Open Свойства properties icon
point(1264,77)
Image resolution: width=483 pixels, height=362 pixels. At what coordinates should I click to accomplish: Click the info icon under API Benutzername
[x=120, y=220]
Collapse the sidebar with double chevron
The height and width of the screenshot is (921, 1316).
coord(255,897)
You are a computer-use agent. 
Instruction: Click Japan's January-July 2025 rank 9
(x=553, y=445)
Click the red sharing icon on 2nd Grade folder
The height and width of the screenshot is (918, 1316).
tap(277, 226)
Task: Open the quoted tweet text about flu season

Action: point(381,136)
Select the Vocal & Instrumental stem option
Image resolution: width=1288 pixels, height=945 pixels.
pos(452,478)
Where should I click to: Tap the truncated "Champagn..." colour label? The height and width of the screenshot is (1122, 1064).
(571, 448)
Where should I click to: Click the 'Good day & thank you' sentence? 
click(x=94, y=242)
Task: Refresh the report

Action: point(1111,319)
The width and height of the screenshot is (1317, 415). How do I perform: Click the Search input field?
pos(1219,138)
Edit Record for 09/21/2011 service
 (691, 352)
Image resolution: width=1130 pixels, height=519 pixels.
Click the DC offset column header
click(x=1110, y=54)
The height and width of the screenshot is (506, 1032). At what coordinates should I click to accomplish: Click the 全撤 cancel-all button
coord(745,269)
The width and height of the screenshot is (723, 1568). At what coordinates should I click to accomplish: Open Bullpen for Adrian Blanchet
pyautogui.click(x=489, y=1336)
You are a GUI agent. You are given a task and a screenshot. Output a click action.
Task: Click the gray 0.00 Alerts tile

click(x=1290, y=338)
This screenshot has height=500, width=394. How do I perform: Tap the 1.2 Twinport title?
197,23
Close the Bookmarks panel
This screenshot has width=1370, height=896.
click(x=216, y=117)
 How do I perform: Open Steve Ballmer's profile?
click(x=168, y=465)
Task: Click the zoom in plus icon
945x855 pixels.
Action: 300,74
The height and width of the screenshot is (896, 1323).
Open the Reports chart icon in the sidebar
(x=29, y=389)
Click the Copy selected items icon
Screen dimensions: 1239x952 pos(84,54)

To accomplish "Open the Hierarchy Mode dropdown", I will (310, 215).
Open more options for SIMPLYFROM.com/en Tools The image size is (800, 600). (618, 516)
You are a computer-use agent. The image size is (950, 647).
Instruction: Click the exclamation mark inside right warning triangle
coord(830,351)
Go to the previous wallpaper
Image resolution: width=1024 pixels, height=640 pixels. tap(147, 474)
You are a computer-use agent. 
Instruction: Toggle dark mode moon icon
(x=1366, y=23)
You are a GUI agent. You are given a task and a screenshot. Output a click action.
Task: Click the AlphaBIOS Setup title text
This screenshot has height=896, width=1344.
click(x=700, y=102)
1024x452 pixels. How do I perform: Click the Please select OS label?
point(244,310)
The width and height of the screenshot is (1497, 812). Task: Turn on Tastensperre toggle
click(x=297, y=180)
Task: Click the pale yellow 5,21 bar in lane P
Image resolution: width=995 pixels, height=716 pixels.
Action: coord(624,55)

----------

Copy the listing from the line with "Edit Record for 09/21/2011 service" to the line with "pyautogui.click(x=489, y=1336)", changing "Bullpen" to "Roster" and leaving everything else as it is.

EXERCISE ANSWER
Edit Record for 09/21/2011 service
 (691, 352)
Image resolution: width=1130 pixels, height=519 pixels.
Click the DC offset column header
click(x=1110, y=54)
The height and width of the screenshot is (506, 1032). At what coordinates should I click to accomplish: Click the 全撤 cancel-all button
coord(745,269)
The width and height of the screenshot is (723, 1568). At what coordinates should I click to accomplish: Open Roster for Adrian Blanchet
pyautogui.click(x=489, y=1336)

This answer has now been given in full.